> _ASSIGNED TASK_
Two lines mark the range in the entries below: the one holding "リセマムについて (278, 2405)" and the one holding "19.- Chapel (821, 1899)". Set down those two and all lines between them, exactly.

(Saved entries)
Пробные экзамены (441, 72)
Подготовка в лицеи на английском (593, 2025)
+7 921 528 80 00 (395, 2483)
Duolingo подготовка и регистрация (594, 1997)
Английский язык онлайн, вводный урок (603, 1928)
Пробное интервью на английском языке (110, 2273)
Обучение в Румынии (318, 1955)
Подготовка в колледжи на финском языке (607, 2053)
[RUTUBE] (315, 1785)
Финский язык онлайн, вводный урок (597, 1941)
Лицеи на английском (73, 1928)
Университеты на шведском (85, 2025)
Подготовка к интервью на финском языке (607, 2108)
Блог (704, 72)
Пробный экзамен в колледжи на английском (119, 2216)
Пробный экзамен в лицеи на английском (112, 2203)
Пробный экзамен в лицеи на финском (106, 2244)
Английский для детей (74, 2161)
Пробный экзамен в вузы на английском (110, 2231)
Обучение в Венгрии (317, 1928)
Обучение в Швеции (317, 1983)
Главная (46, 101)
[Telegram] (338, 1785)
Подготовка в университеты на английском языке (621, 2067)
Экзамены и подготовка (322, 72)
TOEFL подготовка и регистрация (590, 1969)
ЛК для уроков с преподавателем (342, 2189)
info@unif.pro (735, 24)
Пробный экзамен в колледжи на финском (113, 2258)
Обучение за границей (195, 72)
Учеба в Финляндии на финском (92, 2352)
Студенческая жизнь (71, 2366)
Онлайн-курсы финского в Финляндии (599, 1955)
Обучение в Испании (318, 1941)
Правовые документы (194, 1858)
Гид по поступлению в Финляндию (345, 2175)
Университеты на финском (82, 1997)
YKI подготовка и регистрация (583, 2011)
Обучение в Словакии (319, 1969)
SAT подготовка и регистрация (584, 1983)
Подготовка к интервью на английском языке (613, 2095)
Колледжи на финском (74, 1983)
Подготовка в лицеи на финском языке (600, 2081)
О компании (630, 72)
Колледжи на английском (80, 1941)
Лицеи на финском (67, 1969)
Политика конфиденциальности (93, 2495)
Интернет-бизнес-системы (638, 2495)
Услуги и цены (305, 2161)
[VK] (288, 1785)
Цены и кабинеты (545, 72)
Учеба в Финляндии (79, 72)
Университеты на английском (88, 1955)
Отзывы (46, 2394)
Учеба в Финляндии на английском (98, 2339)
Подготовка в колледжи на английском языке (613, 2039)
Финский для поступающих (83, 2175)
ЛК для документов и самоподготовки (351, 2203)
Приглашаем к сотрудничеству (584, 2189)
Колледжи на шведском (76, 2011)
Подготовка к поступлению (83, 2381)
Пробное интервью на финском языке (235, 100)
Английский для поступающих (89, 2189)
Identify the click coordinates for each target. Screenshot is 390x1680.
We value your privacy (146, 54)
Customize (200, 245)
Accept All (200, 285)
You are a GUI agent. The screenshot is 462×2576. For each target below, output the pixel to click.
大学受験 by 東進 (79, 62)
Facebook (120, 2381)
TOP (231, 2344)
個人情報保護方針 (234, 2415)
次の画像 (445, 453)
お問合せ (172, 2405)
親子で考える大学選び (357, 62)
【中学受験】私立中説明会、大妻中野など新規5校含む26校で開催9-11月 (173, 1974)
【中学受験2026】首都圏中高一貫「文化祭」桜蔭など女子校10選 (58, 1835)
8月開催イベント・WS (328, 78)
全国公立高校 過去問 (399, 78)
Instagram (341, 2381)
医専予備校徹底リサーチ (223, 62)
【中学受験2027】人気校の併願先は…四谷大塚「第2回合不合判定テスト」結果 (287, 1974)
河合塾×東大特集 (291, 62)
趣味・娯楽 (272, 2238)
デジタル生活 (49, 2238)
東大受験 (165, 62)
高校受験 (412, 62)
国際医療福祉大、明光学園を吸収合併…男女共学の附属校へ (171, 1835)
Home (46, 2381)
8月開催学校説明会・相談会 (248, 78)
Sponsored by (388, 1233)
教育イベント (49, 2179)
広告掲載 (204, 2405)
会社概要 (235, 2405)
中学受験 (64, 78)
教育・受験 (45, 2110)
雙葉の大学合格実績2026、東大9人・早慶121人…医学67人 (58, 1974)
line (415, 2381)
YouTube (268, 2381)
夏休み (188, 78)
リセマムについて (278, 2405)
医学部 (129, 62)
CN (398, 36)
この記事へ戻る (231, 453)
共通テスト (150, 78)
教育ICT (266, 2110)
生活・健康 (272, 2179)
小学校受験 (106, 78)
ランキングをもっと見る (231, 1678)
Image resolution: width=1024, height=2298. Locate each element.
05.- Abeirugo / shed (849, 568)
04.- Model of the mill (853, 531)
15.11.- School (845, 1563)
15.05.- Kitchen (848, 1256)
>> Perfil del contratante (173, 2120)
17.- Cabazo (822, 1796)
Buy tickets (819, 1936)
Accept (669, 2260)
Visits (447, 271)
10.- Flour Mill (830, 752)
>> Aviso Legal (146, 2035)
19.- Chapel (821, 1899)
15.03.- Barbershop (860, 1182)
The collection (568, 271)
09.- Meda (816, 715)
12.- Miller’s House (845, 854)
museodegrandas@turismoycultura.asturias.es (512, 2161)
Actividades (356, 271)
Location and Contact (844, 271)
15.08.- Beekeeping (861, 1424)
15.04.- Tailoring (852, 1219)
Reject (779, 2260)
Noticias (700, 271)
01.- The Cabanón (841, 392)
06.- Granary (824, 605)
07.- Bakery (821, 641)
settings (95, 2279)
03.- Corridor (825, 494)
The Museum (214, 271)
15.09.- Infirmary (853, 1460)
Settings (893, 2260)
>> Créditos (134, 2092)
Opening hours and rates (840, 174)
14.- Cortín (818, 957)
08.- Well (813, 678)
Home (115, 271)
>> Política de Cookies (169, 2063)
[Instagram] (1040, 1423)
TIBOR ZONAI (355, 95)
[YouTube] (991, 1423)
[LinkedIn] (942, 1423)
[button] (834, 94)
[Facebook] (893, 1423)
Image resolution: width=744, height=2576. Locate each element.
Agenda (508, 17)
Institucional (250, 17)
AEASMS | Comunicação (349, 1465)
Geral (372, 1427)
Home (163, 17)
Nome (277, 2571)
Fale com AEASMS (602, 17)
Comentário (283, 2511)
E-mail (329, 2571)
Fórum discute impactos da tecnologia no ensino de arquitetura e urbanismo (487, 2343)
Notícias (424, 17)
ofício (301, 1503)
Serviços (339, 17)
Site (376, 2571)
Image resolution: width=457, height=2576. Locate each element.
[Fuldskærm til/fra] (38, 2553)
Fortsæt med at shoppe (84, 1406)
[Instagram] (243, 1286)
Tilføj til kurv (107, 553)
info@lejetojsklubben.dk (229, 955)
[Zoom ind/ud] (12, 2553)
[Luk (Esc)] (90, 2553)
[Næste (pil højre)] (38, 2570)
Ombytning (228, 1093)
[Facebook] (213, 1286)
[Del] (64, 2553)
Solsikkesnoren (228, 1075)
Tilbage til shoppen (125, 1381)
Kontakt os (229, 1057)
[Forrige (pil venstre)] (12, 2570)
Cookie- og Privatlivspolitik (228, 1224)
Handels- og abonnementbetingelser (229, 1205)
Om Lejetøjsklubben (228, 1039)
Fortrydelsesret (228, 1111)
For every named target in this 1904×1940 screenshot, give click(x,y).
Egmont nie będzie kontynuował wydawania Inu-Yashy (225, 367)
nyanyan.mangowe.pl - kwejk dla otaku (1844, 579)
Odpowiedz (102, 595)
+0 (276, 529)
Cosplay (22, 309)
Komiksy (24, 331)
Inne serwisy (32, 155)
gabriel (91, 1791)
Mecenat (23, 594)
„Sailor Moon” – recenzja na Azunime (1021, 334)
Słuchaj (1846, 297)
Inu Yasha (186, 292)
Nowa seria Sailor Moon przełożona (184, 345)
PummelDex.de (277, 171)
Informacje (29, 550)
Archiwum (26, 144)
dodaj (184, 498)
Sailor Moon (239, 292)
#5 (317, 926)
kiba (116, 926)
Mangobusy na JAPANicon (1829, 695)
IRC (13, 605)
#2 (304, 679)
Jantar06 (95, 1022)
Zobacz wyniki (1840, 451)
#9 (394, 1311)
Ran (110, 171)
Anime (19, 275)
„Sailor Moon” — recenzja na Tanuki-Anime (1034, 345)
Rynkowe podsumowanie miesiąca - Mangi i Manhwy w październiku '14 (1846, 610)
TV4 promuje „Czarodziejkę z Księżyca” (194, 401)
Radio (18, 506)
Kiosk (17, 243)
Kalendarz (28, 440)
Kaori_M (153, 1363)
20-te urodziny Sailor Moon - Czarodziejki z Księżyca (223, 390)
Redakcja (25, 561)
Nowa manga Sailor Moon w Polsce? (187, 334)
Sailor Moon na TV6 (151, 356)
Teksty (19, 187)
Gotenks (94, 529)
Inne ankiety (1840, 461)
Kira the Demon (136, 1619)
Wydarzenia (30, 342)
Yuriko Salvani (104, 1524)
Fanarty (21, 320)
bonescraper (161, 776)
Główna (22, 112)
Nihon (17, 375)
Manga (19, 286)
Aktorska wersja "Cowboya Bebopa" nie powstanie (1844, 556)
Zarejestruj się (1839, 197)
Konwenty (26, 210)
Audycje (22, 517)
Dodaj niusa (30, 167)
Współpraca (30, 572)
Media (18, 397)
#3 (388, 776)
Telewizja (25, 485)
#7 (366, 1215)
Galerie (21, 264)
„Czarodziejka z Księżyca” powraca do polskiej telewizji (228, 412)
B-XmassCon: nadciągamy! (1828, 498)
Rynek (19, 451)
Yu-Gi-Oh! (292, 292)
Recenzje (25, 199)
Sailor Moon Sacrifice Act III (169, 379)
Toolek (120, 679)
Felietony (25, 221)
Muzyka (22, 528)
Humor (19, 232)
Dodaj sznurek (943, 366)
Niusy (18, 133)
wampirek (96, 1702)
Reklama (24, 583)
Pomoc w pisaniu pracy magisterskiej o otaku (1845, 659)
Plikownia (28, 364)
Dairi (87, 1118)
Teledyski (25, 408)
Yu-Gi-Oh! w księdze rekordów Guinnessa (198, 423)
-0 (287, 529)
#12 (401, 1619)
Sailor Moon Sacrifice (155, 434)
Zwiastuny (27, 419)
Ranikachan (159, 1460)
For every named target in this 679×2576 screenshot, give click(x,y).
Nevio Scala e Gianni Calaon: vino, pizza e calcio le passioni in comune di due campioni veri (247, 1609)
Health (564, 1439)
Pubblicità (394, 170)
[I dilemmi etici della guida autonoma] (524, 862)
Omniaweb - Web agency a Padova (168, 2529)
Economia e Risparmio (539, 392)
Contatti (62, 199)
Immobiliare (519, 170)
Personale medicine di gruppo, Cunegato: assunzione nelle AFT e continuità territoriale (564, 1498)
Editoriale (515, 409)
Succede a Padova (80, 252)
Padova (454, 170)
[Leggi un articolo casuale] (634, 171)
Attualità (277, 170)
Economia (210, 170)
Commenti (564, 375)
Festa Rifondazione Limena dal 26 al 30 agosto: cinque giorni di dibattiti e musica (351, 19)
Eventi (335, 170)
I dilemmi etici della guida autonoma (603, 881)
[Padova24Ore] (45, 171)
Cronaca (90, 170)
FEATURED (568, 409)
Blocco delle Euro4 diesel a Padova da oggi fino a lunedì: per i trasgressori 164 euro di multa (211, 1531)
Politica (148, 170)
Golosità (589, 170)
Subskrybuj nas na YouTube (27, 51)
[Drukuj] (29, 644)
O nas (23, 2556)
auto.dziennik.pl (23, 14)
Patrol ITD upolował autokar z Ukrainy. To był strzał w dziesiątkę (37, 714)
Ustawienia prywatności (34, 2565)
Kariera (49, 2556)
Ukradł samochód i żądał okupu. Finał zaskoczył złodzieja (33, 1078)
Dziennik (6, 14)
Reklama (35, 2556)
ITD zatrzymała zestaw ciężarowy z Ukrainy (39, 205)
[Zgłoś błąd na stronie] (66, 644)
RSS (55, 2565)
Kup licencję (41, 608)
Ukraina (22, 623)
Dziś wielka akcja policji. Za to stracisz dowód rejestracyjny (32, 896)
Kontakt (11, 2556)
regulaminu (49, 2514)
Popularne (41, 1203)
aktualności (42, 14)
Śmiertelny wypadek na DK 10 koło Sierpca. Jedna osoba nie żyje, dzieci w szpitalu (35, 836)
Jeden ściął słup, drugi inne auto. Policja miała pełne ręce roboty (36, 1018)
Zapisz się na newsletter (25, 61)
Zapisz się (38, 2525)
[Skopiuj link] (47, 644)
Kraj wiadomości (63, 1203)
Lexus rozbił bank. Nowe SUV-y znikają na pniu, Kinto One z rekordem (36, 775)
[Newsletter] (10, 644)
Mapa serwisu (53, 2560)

> _REPLY TO THE TASK_
リセマムについて (278, 2405)
医学部 (129, 62)
CN (398, 36)
この記事へ戻る (231, 453)
共通テスト (150, 78)
教育ICT (266, 2110)
生活・健康 (272, 2179)
小学校受験 (106, 78)
ランキングをもっと見る (231, 1678)
Image resolution: width=1024, height=2298. Locate each element.
05.- Abeirugo / shed (849, 568)
04.- Model of the mill (853, 531)
15.11.- School (845, 1563)
15.05.- Kitchen (848, 1256)
>> Perfil del contratante (173, 2120)
17.- Cabazo (822, 1796)
Buy tickets (819, 1936)
Accept (669, 2260)
Visits (447, 271)
10.- Flour Mill (830, 752)
>> Aviso Legal (146, 2035)
19.- Chapel (821, 1899)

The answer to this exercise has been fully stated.